A lawsuit against the California-based restaurant chain In-N-Out Burger alleges that it discriminates in hiring based on race, color and age, according to Bay Area News. Two men who are African American and over the age of 40 say that they were turned down because of those characteristics when they applied for jobs at Oakland and San Francisco locations. Their complaint asks for back pay as well as compensatory and punitive damages on behalf of those who were unlawfully denied employment.
The suit, which was filed in Alameda County Superior Court on Tuesday, was filed on behalf of two black men from Oakland over the age of 40 who recently applied for jobs at In-N-Out Burger restaurants in Oakland and San Francisco but weren't hired.
The suit says both men were qualified for the jobs they applied for and alleges that they weren't hired because of their race and their age.
The suit alleges that In-N-Out Burger "recruits, hires and maintains a work force that is predominantly under the age of 40 and/or non-African-American."

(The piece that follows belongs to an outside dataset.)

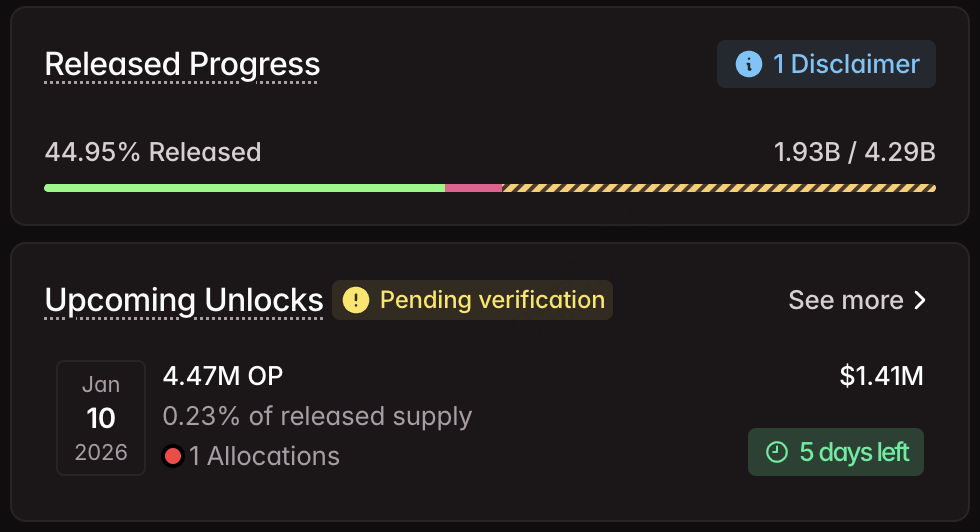Click the pink segment of progress bar

pyautogui.click(x=473, y=187)
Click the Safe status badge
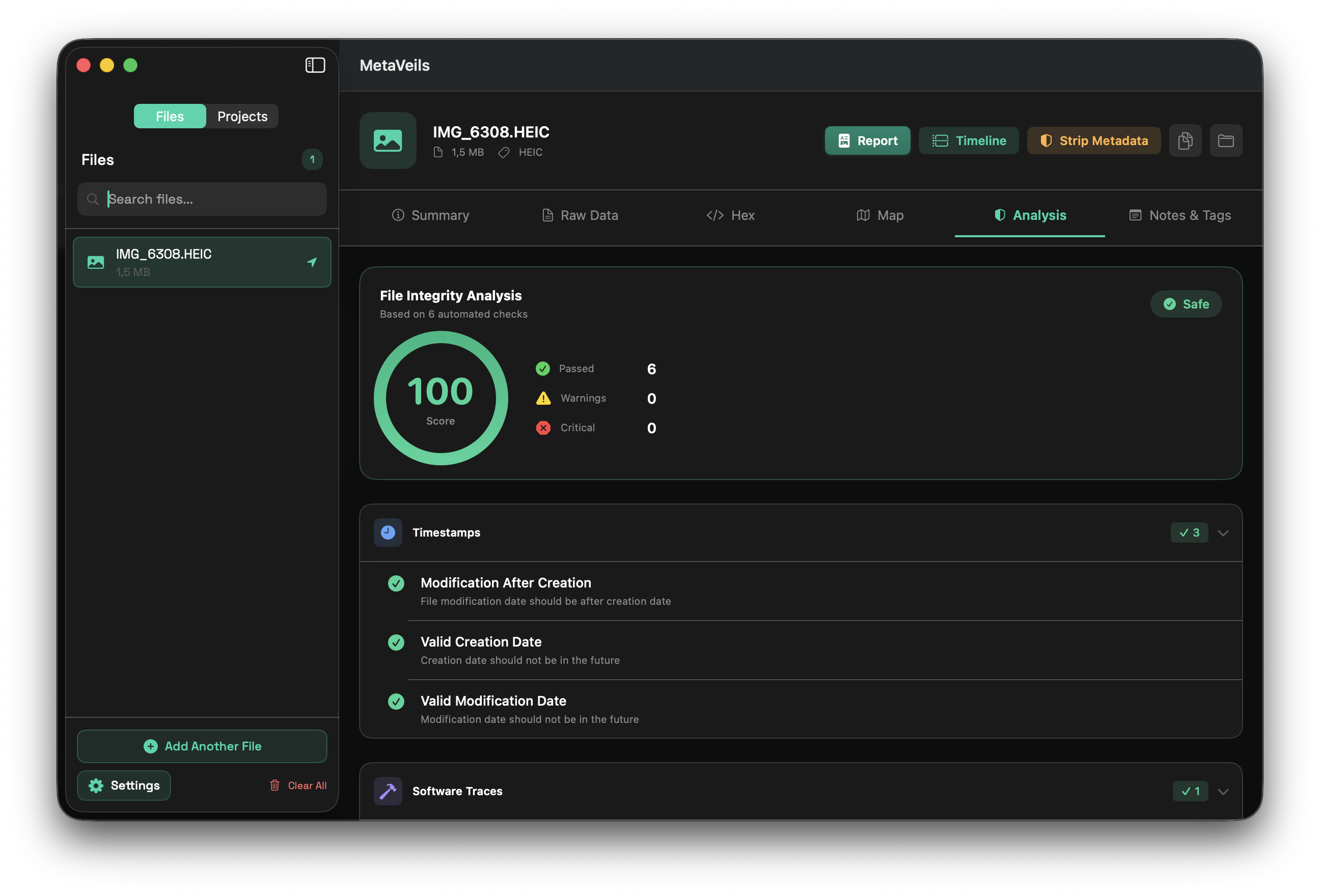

The restaurant chain has 210 restaurants in California and thousands of employees but the suit charges that "very few" are over 40 and/or black.
Steve Tidrick, the attorney for the plaintiffs, said the suit alleges that In-N-Out Burger has "a pervasive policy of discrimination on the basis of race, color and age" in its hiring practices and seeks to end those practices through injunctive relief.
Arnie Wensinger, In-N-Out Burger's vice president and general counsel, said, "In-N-Out Burger does not discriminate on the basis of ethnicity, race or age in our hiring policies or practices," adding, "We hire from our local communities, and our restaurants reflect the demographics of that community. The company will aggressively defend itself against these baseless and irresponsible allegations."